Several years ago, I had the chance to volunteer as a host family with a non-profit organization called Blue Skies, a ministry that provides families with pediatric cancer a chance to enjoy a no-cost week at the beach. Pediatric cancer causes many families a multitude of problems including divorce and debt. When guest families arrive at the retreat center, their emotional walls are up. They don’t really want to talk and are extremely cautious. The children are exhausted and it appears like the parents are afraid to smile. Blue Skies matches volunteer families together with guest families in order to encourage bonding and fellowship. Part of a host family’s job is to help them have fun - and break down those walls. By the end of the week, the guest children are playing with the host children. It’s a blessing for all who are there. Blue Skies gives those families a hope for the future. They look for happier skies ahead.
Our family was paired with the Davidson family. Their oldest son, Drew, was a year older than me and had two younger sisters. Drew had been diagnosed with a brain tumor and was in remission when I met him. Over the course of the week, we got to swim in a massive pool and build sand castles on the beach. We had water gun fights and played manhunt. We played cards and went fishing. Our families enjoyed special themed dinners like Hoola by the Poola and Nautical Night. We opened each day by reading our Bibles together and talking about God. It was one of the best weeks of my life. Cesare Pavese, an Italian poet, once said, “We do not remember days, we remember moments.” I remember laughing and talking with Drew over the course of the week that I was with him. I remember seeing his smile light up the room. He was a joy to everyone around him. Even after the trip, I stayed connected with his family.
Sadly, Drew’s tumor came back this past year. In December, I heard that Drew had passed away after almost six years of fighting the disease. This was a turning point for me. Talking to his sisters, I saw their grief - and felt their deep sorrow. But I didn’t know what to do about it. For a long time, I’ve been interested in medical research and I’ve thought about diabetes, alzheimer's, ebola, anthrax and cancer research. But I had no idea which one to pursue. After Drew’s passing, I knew that cancer research is the right place. It is the right field for me. His death impacted my life, because at that moment, I felt a sense of direction and purpose.

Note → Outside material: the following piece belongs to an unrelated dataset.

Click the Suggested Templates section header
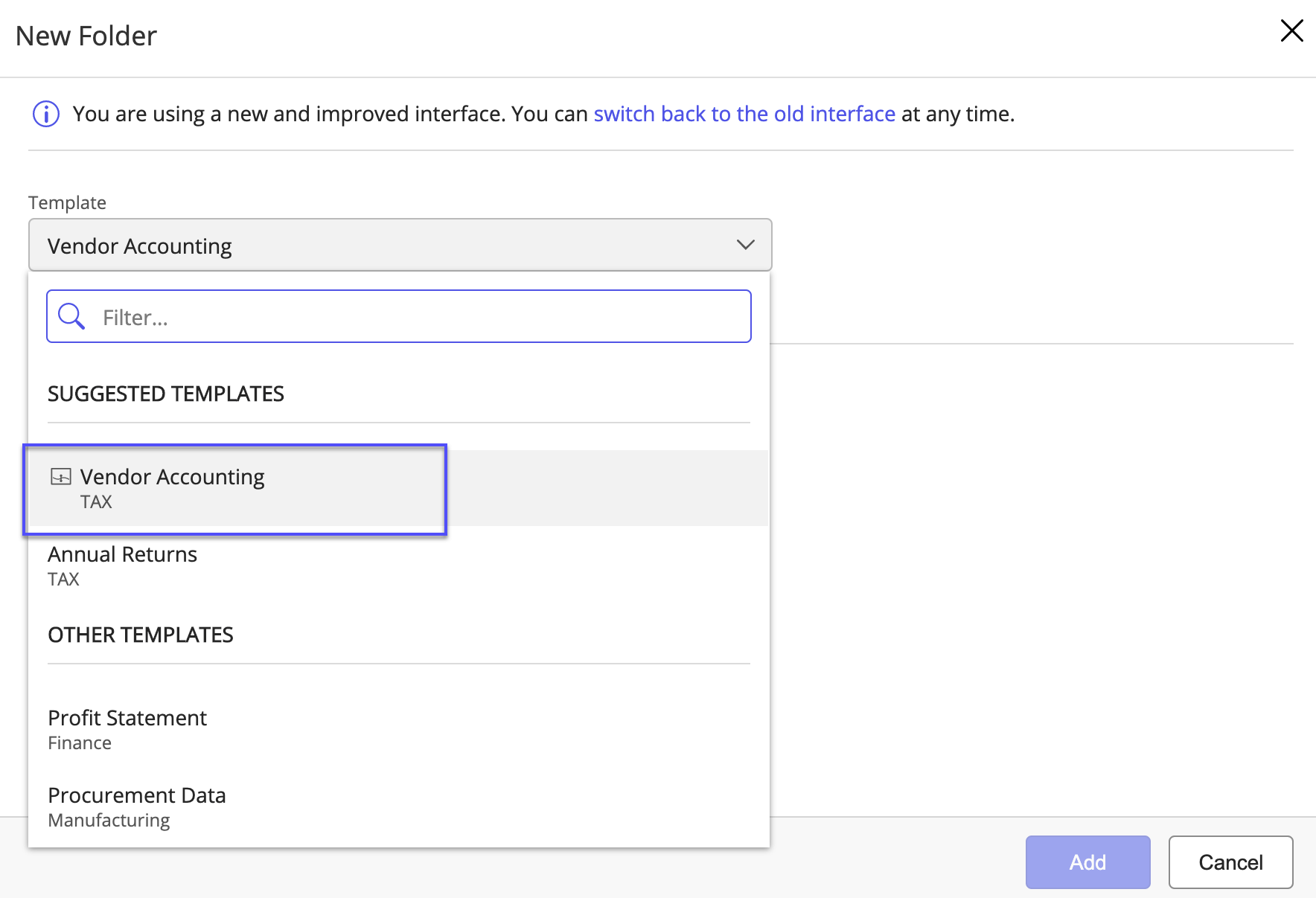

I had always thought that I could not make a difference. Why would I find any answers to problems that hundreds of scientists are studying? I won’t find a cure, and I can’t change anything. But recently, I’ve felt like I could. Norman Vincent Peale once said, “Change your thoughts and you can change your world.” After Drew’s passing, my mindset was changed. I was no longer afraid of my dreams, or what I needed to do to get where I wanted to go. Since then, I’ve been focused on achieving my dreams in science. I’ve researched current progress in cancer and comprehensive cancer centers around the United States. Knowing Drew showed me how to help the world. Because of Drew, I’m hoping to do scientific research with professors as an undergrad. I’d like to do a summer internship at a cancer lab in college. I’m working through high school to save money for college - so that I can afford a good school. He pushed me to follow my dreams and work my way up. It may take me a long time to get involved in cancer research but I will never give up. Pediatric cancer may have caused Drew’s death, but it changed my life.